We have a family of affiliate sites that are driven by data feeds from a third-party aggregator. We hit the aggregator from the server side during the page construction process, and occasionally the aggregator fails to deliver, meaning we have no data to present on the page.
Of relevance is that we represent many vendors, and each vendor may have thousands of distinct static URLs on a site. So if our aggregator drops a vendor for a few minutes or hours, every one of those pages will produce the same error. Also, new pages will arise and old pages will drop off the map during the normal course of business as a vendor shuffles its feeds.
The question is, how can we indicate these errors with the least possible impact on SERPs?

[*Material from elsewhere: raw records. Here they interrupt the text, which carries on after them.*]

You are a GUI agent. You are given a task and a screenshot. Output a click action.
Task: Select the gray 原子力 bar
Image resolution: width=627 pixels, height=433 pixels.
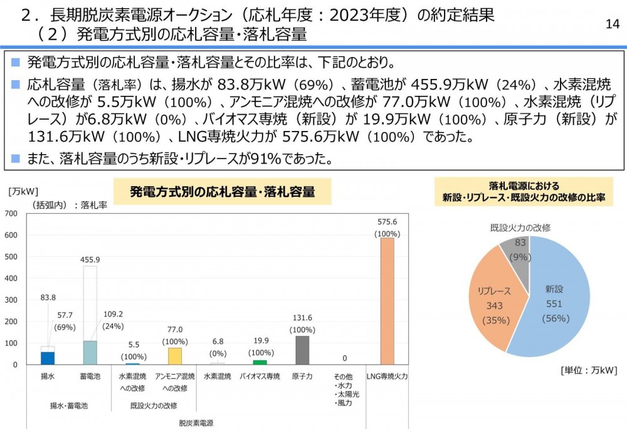[x=302, y=350]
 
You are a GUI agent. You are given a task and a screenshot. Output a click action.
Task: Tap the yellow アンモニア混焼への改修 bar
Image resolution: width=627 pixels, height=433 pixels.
[x=175, y=356]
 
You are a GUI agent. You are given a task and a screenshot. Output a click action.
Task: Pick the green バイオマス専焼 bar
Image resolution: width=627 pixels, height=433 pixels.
[x=260, y=362]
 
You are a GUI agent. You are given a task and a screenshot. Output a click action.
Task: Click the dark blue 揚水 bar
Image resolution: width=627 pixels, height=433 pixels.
[x=48, y=358]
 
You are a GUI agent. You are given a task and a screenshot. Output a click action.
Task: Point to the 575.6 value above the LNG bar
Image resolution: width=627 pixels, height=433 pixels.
[x=387, y=222]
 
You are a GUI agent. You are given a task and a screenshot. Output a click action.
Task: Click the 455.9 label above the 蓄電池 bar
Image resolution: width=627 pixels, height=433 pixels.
[x=90, y=259]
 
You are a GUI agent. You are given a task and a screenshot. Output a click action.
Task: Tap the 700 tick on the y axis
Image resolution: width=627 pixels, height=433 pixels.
[x=11, y=214]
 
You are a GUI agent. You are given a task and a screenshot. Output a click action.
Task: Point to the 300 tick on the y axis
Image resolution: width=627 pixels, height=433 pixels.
[x=11, y=300]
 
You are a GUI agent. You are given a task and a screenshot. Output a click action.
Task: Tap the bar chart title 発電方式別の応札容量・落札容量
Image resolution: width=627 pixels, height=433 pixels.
[x=222, y=192]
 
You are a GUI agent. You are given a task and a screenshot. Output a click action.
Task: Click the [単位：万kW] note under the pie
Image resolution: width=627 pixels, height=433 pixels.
[x=589, y=370]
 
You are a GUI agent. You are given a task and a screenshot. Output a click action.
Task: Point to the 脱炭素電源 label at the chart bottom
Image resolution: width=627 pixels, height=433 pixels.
[x=196, y=423]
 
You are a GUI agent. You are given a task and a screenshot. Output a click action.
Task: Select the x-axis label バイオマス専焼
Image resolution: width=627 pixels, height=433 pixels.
[x=260, y=377]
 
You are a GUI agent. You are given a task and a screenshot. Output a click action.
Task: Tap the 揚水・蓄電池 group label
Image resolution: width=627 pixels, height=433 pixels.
[x=69, y=405]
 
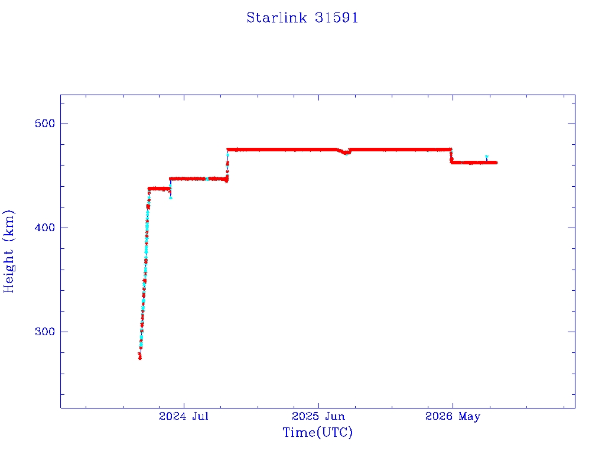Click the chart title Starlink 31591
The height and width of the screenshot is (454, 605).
pos(302,18)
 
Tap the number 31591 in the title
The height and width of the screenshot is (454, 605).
pos(337,18)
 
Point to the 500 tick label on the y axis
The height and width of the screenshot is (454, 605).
pos(45,124)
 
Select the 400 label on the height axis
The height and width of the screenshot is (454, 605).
pos(45,228)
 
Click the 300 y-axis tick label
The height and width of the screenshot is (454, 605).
pos(45,332)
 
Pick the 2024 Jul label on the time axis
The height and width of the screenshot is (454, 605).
pos(184,416)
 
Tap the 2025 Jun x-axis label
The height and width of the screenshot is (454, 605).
pos(318,416)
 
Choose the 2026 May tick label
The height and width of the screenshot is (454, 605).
pos(453,417)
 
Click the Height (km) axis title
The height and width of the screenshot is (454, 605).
pos(8,251)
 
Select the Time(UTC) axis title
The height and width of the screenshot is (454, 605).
pos(317,432)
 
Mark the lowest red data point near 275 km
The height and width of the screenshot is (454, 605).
pos(139,358)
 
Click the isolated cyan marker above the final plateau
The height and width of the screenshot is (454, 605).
pos(487,157)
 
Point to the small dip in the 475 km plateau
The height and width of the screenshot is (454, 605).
pos(344,152)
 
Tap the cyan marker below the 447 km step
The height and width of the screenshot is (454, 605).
pos(171,197)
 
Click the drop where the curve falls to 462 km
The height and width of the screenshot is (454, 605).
pos(451,155)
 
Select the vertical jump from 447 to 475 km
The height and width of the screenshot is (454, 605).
pos(227,165)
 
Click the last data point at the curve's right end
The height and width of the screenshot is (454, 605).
pos(496,163)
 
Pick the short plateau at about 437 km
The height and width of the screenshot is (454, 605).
pos(159,189)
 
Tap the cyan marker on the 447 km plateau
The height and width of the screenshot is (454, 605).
pos(207,179)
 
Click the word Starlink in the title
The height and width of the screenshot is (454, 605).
pos(277,18)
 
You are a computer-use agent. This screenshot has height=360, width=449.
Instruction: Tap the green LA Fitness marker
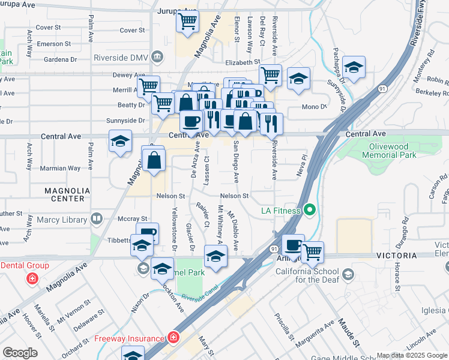(x=309, y=210)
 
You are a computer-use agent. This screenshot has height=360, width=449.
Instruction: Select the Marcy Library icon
(x=96, y=220)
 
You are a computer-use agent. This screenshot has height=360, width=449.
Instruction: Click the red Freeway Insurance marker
(x=174, y=338)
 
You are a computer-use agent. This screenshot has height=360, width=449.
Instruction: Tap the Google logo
(x=19, y=353)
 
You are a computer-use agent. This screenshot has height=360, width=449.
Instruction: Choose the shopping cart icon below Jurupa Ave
(x=187, y=22)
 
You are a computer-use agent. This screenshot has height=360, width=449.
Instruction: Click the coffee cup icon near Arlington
(x=293, y=245)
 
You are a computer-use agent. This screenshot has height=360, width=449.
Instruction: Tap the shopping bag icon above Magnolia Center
(x=154, y=160)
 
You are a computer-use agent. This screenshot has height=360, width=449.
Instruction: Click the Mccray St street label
(x=132, y=219)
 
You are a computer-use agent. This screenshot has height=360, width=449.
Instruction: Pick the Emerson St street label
(x=53, y=44)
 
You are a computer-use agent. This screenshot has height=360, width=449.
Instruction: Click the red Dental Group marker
(x=31, y=278)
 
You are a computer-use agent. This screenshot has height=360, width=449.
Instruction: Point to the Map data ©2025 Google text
(x=411, y=355)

It's probably also worth noting that the traffic dynamic we typically see is a long period of very little traffic, followed by a VERY fast increase over a few weeks, followed by a crash and then almost nothing again for months. We suspect that the way we handle these errors may be responsible for our traffic crashes, but I'd be interested in other suggestions.
Our initial solution was to deliver an error page (HTTP Response Code 200) that effectively said, "Wups! No data, please try again!" The effect of this was a raft of duplicate content and, eventually, a traffic crash. We served this error page for way too long.

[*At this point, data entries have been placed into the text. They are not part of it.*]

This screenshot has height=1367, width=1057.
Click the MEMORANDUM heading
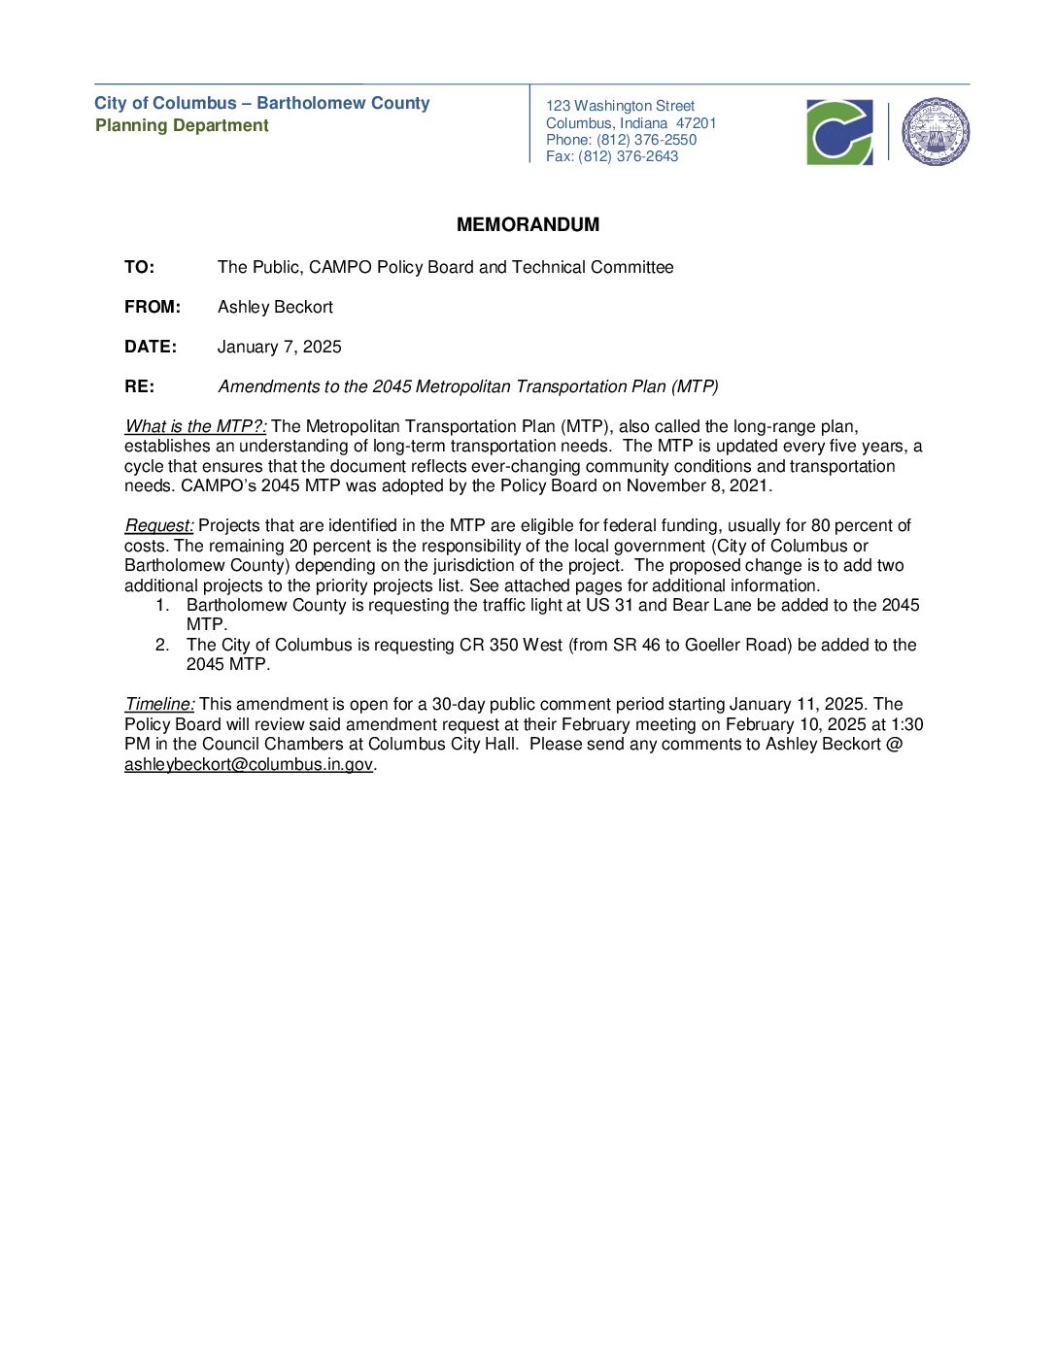click(528, 225)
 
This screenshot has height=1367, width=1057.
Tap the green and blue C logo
click(839, 132)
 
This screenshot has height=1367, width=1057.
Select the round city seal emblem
click(936, 132)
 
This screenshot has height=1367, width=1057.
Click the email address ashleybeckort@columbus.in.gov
click(249, 765)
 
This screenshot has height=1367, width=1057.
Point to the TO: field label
click(139, 268)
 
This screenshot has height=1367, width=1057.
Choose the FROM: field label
click(153, 308)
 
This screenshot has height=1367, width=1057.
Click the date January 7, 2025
click(279, 348)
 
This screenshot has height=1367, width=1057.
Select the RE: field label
click(139, 387)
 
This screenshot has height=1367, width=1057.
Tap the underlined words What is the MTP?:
click(195, 427)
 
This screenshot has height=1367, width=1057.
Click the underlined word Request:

Recently--after the most recent crash--we tried something more sophisticated. Now a server-side data error serves the same old 200 error page to a regular browser, but a 503 (try again in 1 minute) to search spiders. I know it's working because I can see the "Network Unreachable" errors pile up in GWT.
Unfortunately, I am also seeing some de-listing. A month ago the site referenced above had no 503s and 30K pages in the Google index; now we have 266 503 errors and 6,500 pages in the index. So I question whether serving the 503s is a good idea.
Another option would be to serve a 404 to spiders, but since most of these errors are temporary I really don't want Google to de-list the page on the first error.
Eventually we plan to cache data to serve in the event of an error, but we aren't there yet. Any thoughts?
[edited by: tedster at 5:56 pm (utc) on May 26, 2010]